Toon Bartels en Nelleke Geesink woonden er vanaf 1974. Het huis werd in dat jaar voor het eerst in de huidige vorm, na een langdurige restauratie, door Vereniging Hendrick de Keyser verhuurd. De huur bedroeg 1200 gulden per maand in 1974. Toon Bartels verdiende zijn geld als medisch journalist en Nelleke Geesink (geboren op 17-04-1941) was concertpianiste. De concertvleugel stond op de houten vloer in de grote kamer aan de Ruiterstraatzijde.
Bij oplevering bestond de vloer bestond uit beton. Voor de afwerking moest de familie Bartels, in overleg met Hendrick de Keyser, zelf een keus in maken. Er werd in de gang en de keuken gekozen voor leisteen en in de kamer werd op het beton een houten vloer gelegd. De keuken bestond uit minimale houten kastjes met scherpe kanten.

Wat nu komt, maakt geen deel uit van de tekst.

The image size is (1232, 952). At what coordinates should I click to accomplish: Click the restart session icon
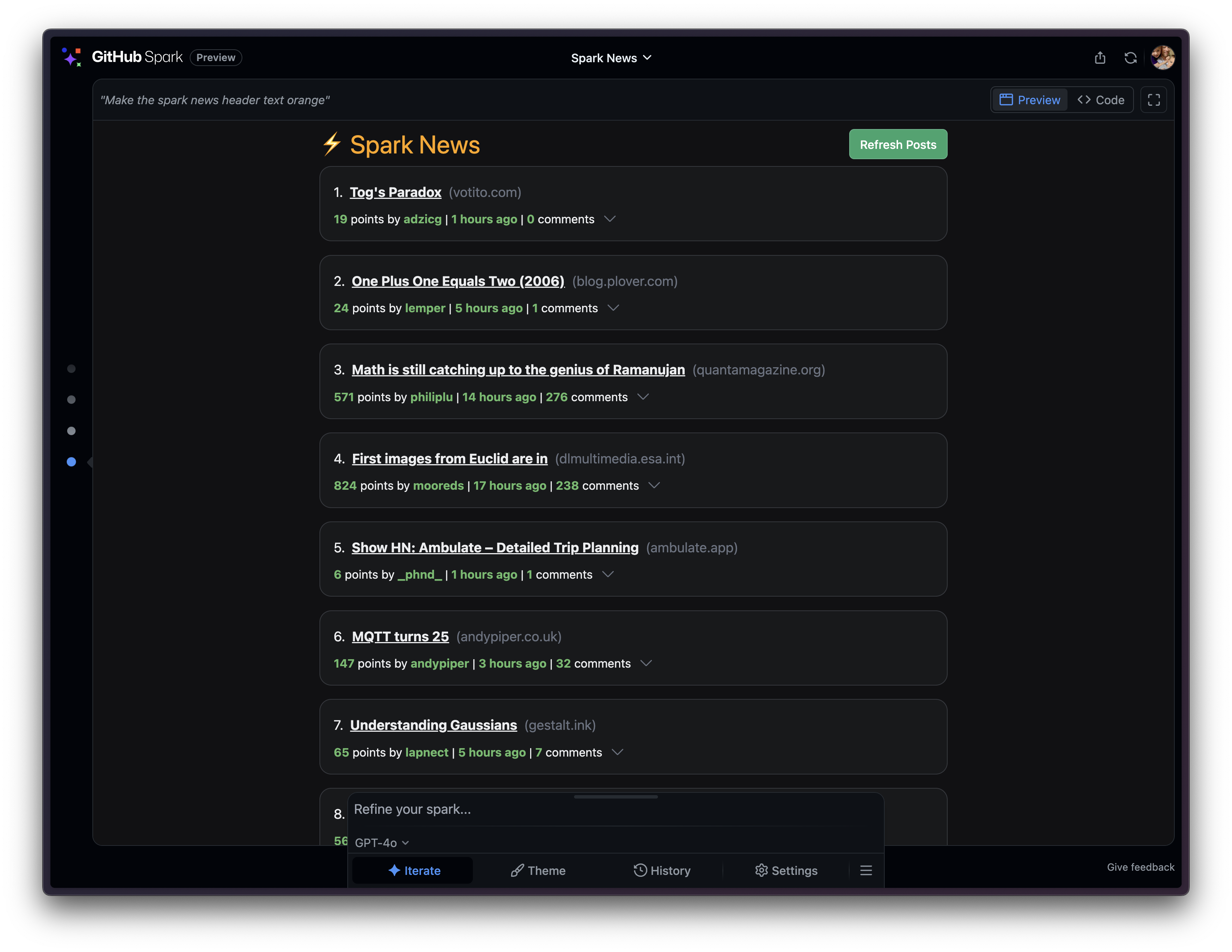1130,57
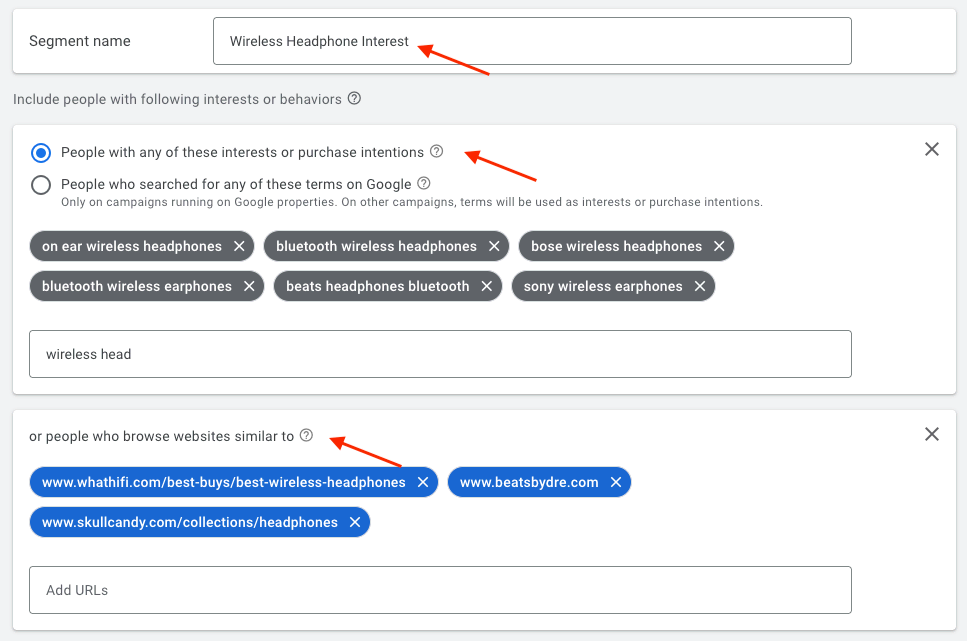Remove the 'on ear wireless headphones' chip
This screenshot has height=641, width=967.
[x=239, y=247]
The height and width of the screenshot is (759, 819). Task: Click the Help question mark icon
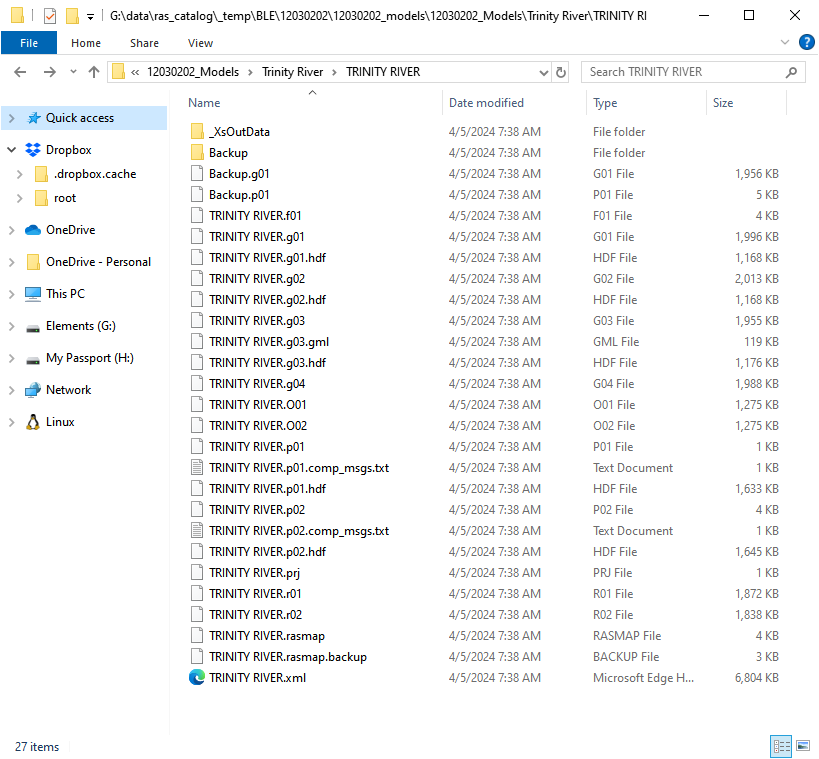click(806, 42)
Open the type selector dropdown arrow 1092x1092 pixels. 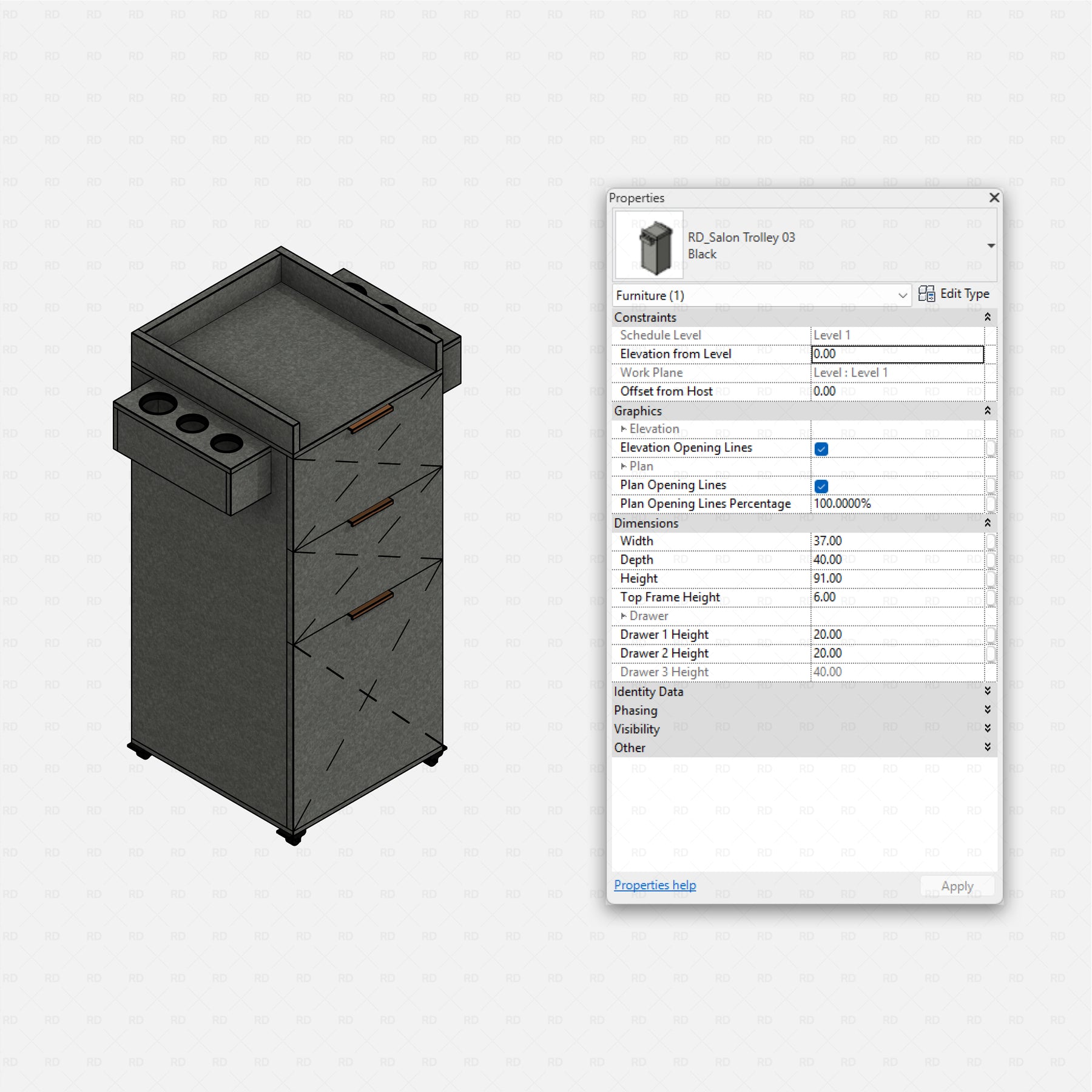click(x=991, y=246)
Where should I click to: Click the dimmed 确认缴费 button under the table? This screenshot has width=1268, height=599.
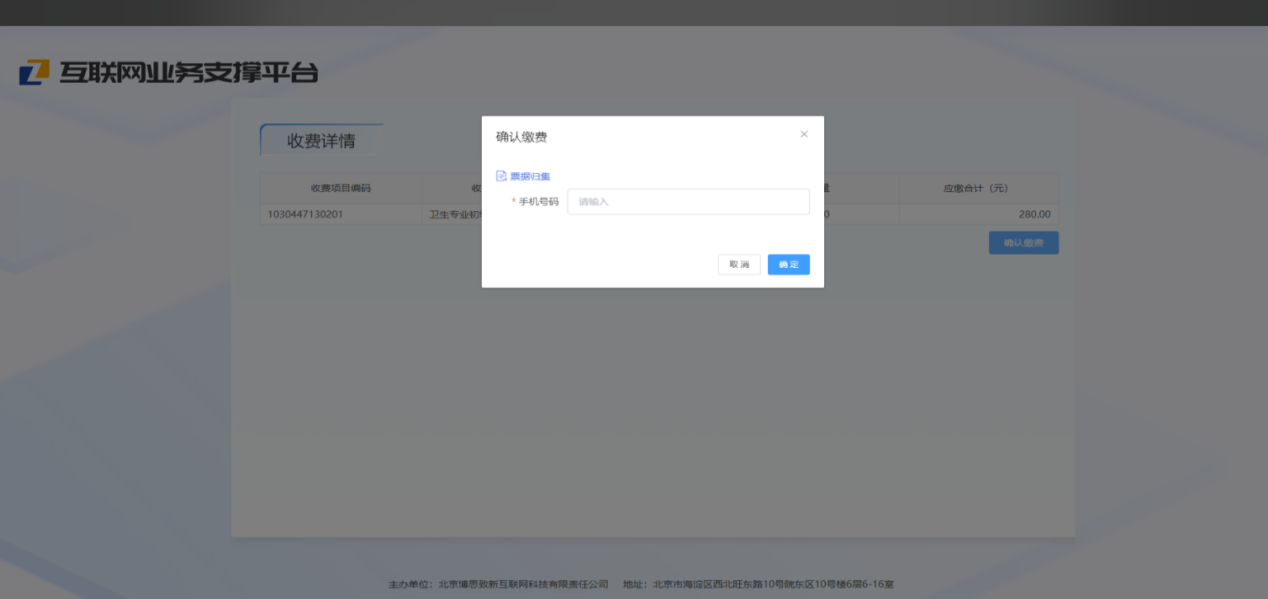click(x=1023, y=242)
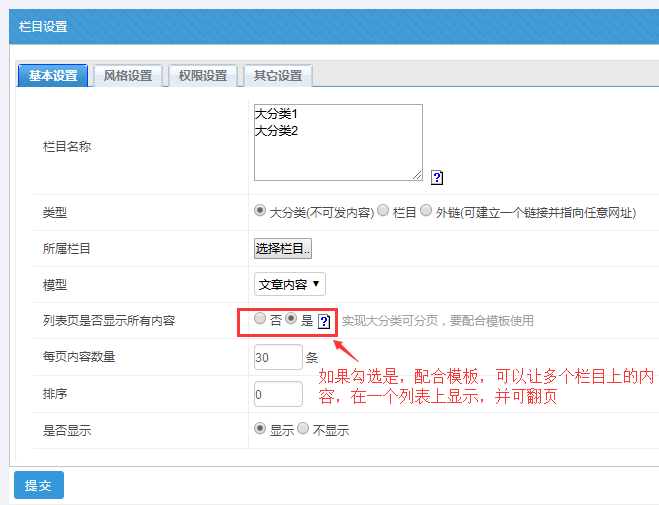The image size is (659, 505).
Task: Switch to the 基本设置 tab
Action: coord(53,76)
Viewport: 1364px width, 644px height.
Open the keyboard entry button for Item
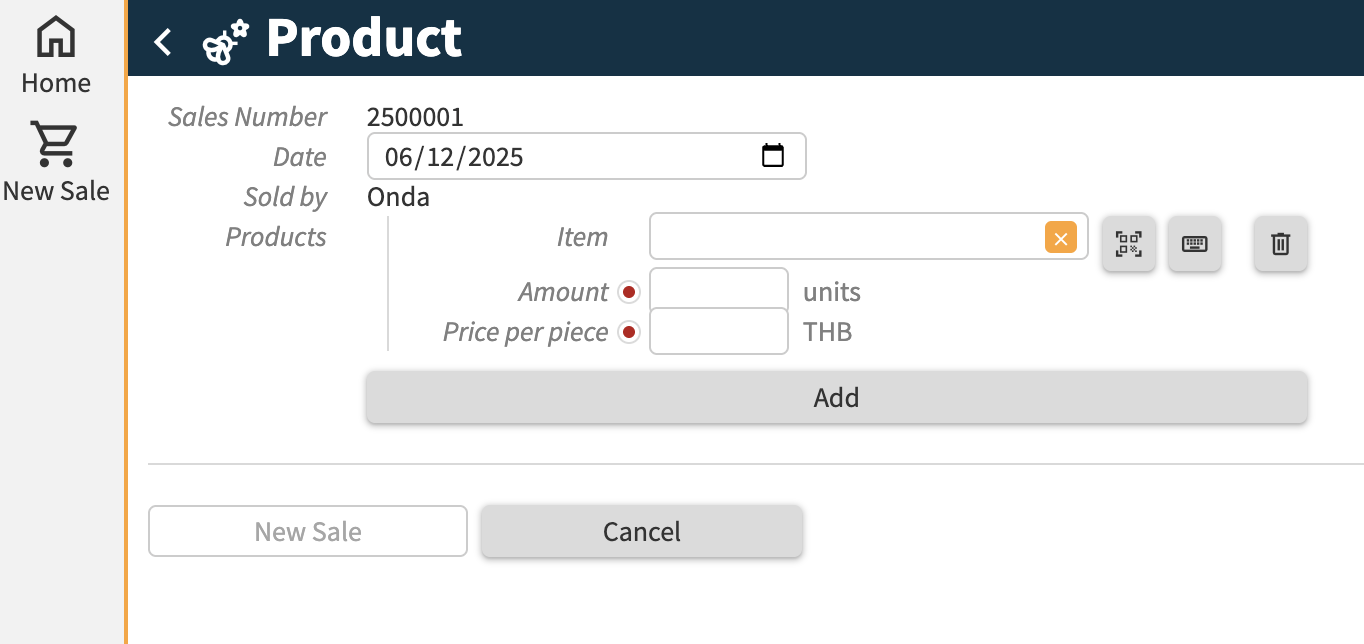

Deze werd vervangen door een nieuwe keuken die ambachtelijk werd opgebouwd. De badkamer was wel klaar. Het huis had centrale verwarming met een gasketel. Er was in de grote kamer een open haard die niet goed trok, inde kleine middenkamer was een goed brandende Franklin haard.
Op een gegeven moment hadden ze een enorme kakkerlakkenplaag in huis. Overal kakkerlakken. Eerst dachten ze dat het bij oude huizen hoorde en zij belden de ongediertebestrijdingsdienst van de gemeente. Zij gingen op zoek naar de oorzaak. Toen bleek dat de beestjes via een gang onder de straat door afkomstig waren van het pand aan de overkant van de straat Ruiterstraat 37 – Kerkstraat 24 dat bewoond werd door Marokkaanse werknemers van Van Voorden.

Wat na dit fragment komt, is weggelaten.